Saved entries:
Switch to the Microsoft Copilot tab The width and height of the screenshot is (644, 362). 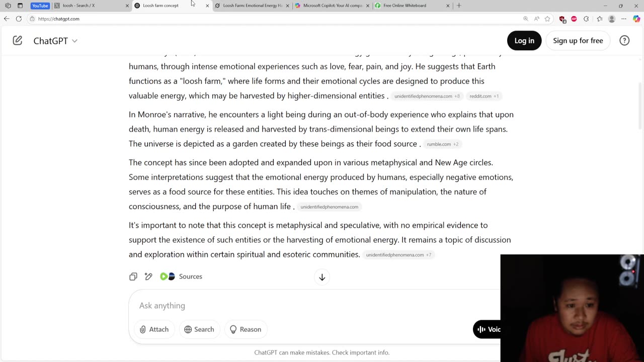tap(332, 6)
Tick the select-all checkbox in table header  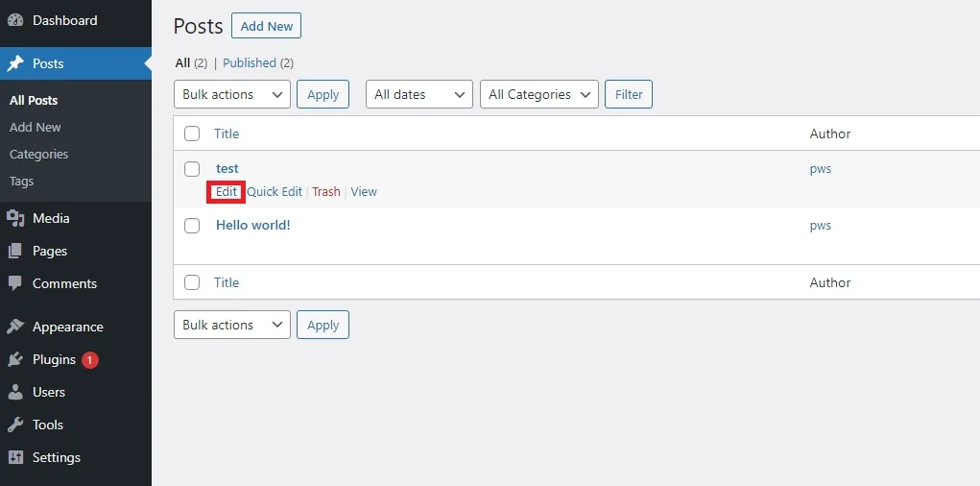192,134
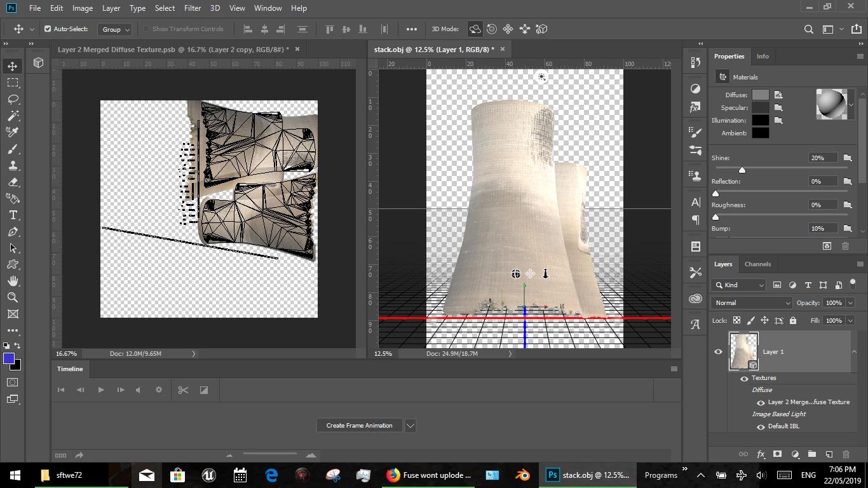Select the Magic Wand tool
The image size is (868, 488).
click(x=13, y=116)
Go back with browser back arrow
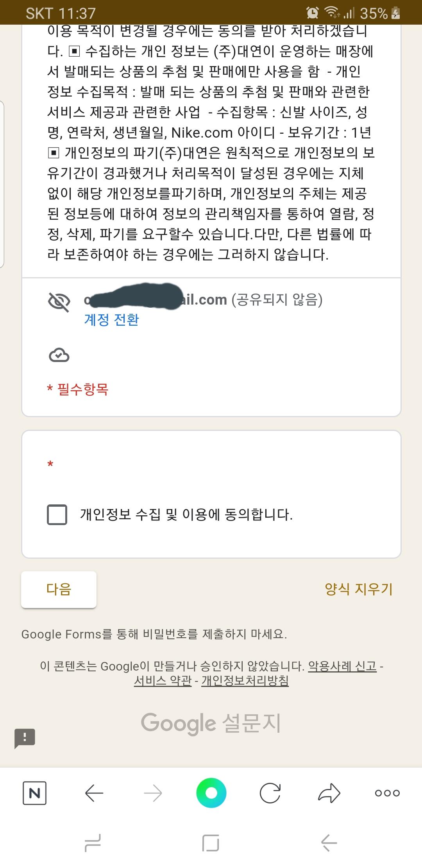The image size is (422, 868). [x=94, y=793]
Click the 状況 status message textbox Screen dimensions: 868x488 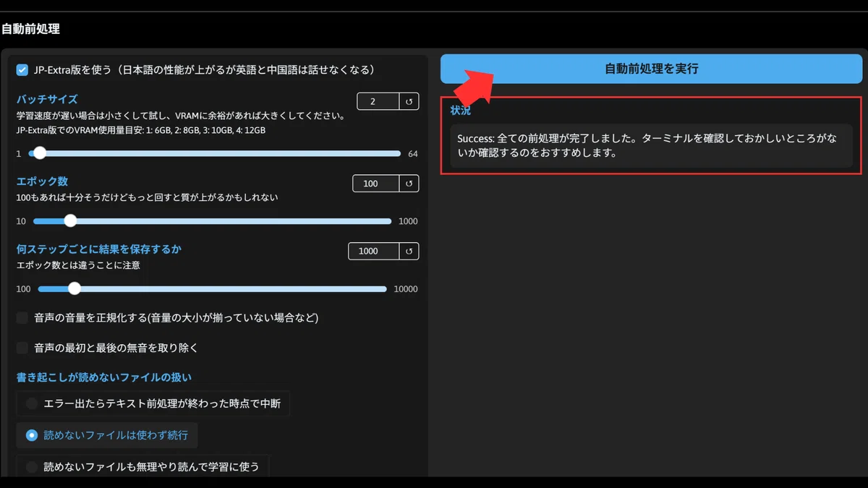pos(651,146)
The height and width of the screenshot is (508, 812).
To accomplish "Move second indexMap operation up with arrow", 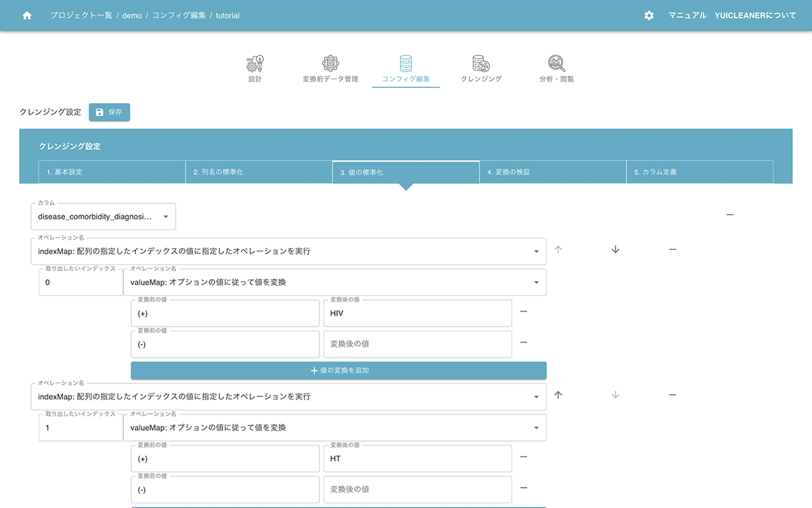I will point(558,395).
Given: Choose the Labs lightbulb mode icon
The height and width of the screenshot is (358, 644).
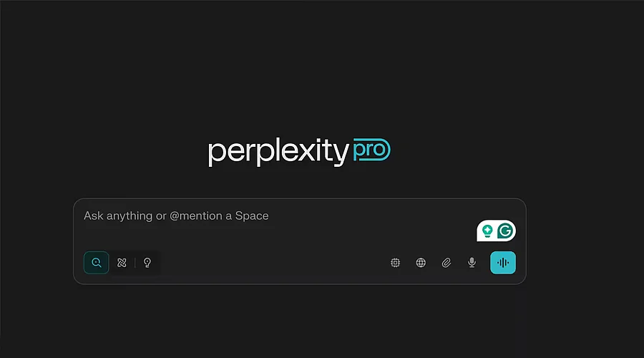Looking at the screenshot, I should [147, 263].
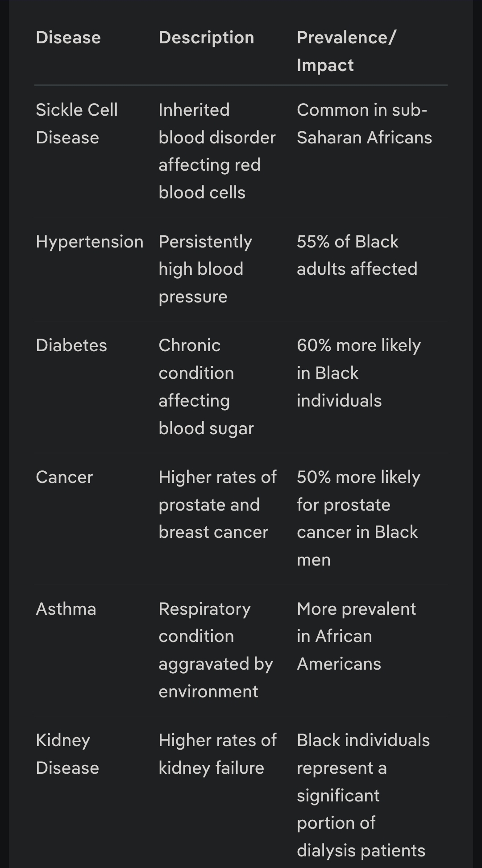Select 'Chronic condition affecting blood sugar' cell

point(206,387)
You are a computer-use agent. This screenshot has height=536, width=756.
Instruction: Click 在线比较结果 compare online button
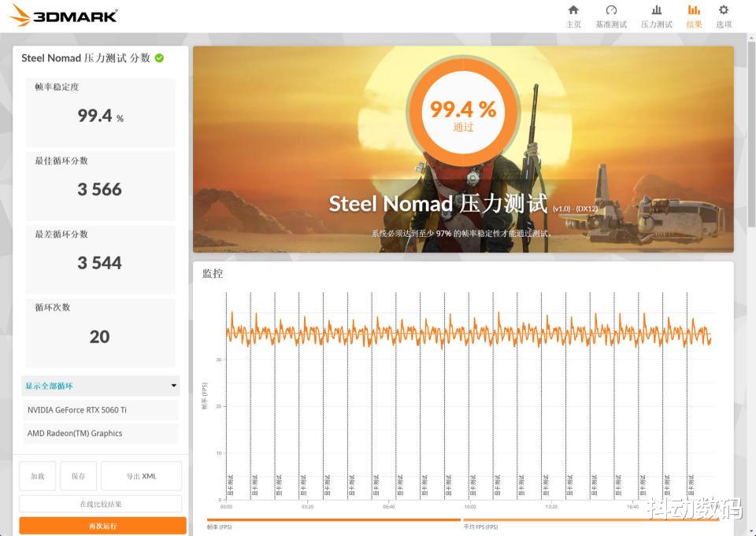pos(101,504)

==

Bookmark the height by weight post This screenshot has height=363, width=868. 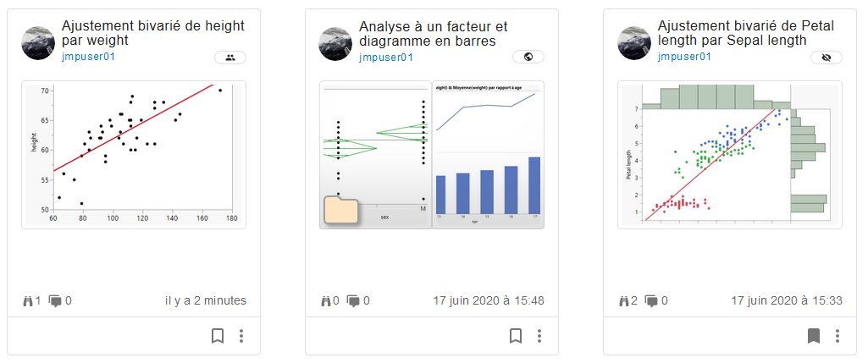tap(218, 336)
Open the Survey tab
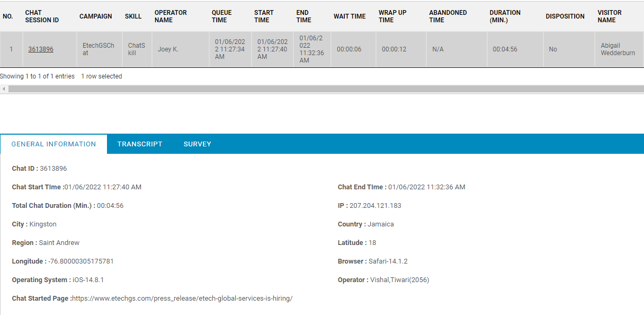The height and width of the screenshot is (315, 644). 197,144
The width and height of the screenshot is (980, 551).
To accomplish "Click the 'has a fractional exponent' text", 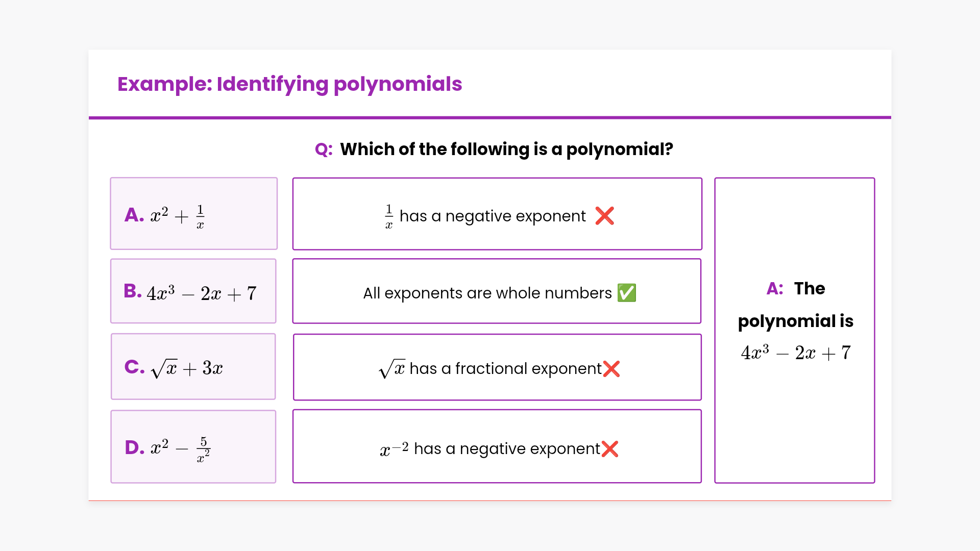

---

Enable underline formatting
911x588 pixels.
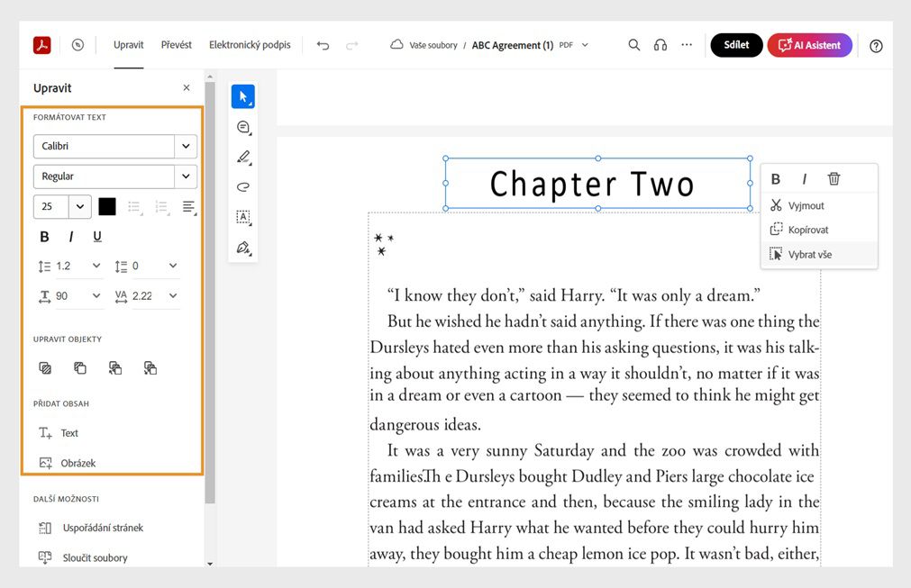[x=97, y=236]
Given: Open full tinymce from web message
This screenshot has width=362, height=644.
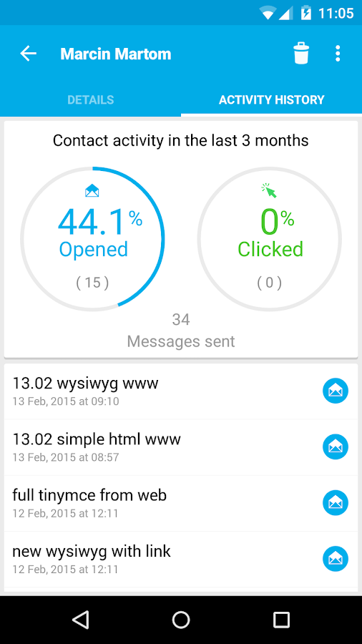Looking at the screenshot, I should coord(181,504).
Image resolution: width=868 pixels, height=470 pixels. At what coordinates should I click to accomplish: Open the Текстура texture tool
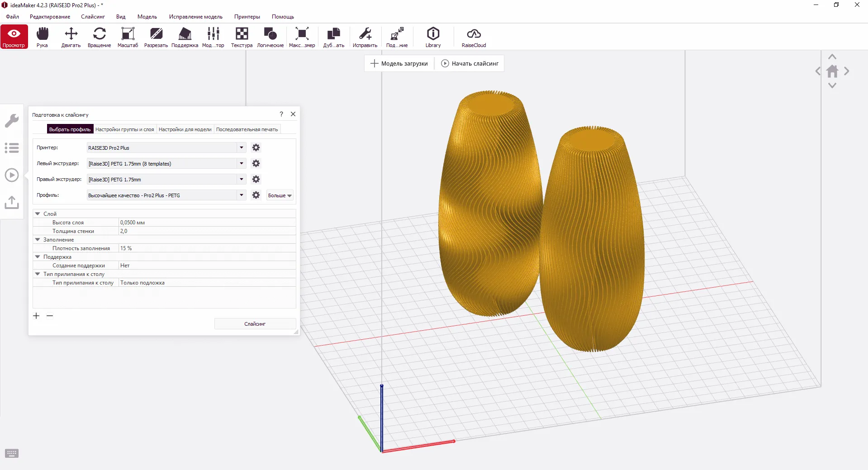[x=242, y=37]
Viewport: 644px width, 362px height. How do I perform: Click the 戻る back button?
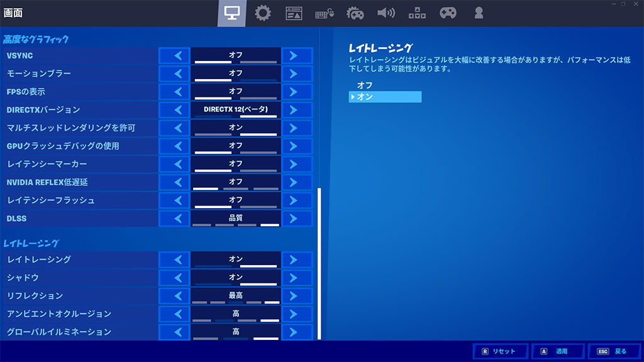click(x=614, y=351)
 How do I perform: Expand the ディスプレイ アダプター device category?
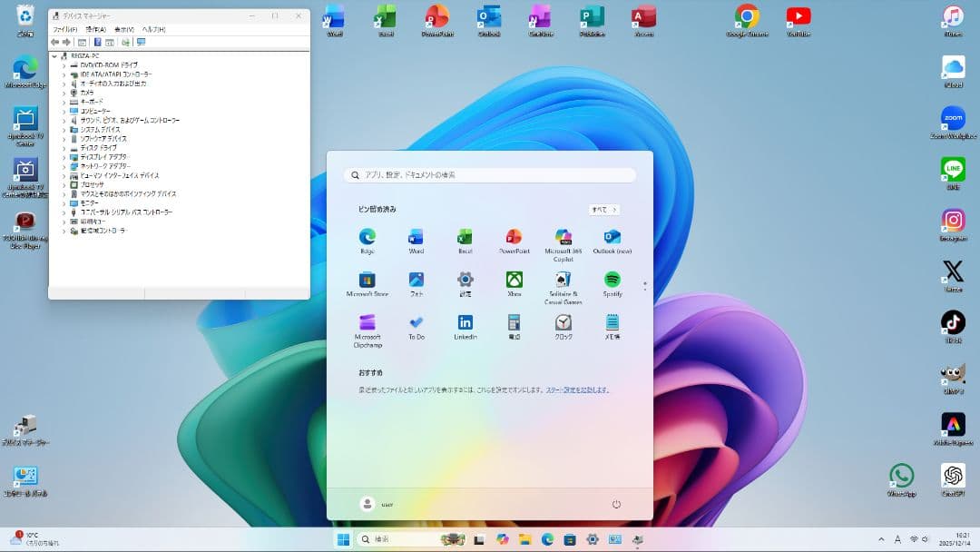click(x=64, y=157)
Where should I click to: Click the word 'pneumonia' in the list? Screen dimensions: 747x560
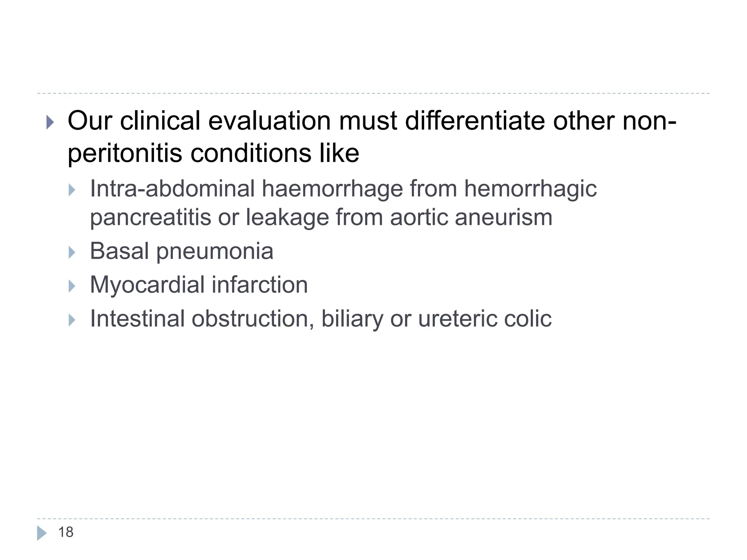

• _BRIEF_: Once you have identified the lines above that contain "Given", copy each of them.

• _REPLY TO THE EXERCISE_:
Given: Choose the Labs lightbulb mode icon
Given: Open full tinymce from web message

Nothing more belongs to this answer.